Un réseau de ventilation minière est l’ensemble des voies d’air et des ouvrages d’aérage qui organisent la circulation de l’air dans une mine. Il relie les entrées d’air frais aux zones de travail, puis aux retours d’air, afin d’évacuer les polluants et la chaleur. La performance de la ventilation ne dépend pas uniquement du ventilateur : elle repose sur la cohérence du réseau, son étanchéité et sa capacité à répartir les débits de manière contrôlée.
Le réseau est composé de branches et de nœuds : galeries, travers-bancs, puits, cheminées, ainsi que des dispositifs de régulation. Les pertes de charge proviennent des longueurs, des sections, de la rugosité, des coudes et des singularités. Plus elles sont élevées, plus la pression à fournir par le ventilateur principal doit être importante pour maintenir le débit global. Dans les secteurs éloignés, la ventilation secondaire (ventilateurs auxiliaires, gaines, parfois renforcement) complète l’action du ventilateur principal.
La répartition des débits se contrôle par des portes d’aérage, des régulateurs, des cloisons et des obturateurs. Ces organes évitent les courts-circuits et permettent de prioriser les zones actives. Une bonne pratique consiste à limiter les fuites et à renforcer l’étanchéité, car une fuite peut détourner une part significative du débit vers des zones non utiles, réduisant l’efficacité aux chantiers critiques.
Le réseau évolue au fil du développement : nouvelles galeries, fermetures de secteurs, changements de sections. Chaque modification peut déplacer les débits et créer des instabilités (recirculation, inversion locale, variations de vitesse). D’où l’importance d’un pilotage par mesures : relevés de pression, mesures de débit, contrôle des gaz et inspections régulières des ouvrages. Une régulation par variateur de vitesse et des réglages d’organes d’aérage aident à maintenir un fonctionnement stable.
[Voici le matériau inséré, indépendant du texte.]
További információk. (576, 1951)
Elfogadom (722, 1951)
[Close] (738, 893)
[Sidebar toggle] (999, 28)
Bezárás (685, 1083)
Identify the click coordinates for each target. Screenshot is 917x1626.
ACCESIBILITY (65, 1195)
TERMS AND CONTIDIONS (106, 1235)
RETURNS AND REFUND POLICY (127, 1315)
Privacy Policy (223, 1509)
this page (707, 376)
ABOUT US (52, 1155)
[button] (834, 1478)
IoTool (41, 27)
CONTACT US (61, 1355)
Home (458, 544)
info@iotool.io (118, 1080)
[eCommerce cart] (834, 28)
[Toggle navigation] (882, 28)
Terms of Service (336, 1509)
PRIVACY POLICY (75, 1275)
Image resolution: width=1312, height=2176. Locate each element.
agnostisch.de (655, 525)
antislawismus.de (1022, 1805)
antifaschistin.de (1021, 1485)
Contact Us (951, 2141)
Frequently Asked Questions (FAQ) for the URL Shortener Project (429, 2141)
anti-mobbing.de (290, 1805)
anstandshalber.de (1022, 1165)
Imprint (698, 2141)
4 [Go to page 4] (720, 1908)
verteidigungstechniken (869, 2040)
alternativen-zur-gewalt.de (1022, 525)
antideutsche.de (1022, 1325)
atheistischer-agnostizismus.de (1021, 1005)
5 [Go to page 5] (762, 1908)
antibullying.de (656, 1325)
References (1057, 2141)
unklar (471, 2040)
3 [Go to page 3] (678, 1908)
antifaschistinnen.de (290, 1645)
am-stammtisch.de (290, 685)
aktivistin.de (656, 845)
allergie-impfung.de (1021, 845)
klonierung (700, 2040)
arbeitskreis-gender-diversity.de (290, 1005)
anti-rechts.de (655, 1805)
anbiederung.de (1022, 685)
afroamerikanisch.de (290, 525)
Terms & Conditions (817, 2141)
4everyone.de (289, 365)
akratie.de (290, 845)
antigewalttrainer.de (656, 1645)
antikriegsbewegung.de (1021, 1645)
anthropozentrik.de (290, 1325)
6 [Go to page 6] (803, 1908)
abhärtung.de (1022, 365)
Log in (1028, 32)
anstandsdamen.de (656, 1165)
Enfin, un réseau performant doit intégrer la sécurité et l’énergie. Une ventilation bien distribuée réduit les zones à risque, tout en évitant la surventilation coûteuse. En combinant calcul aéraulique, réglages sur le terrain et maintenance, le réseau de ventilation minière devient un système maîtrisé, capable de soutenir une exploitation sûre et efficace.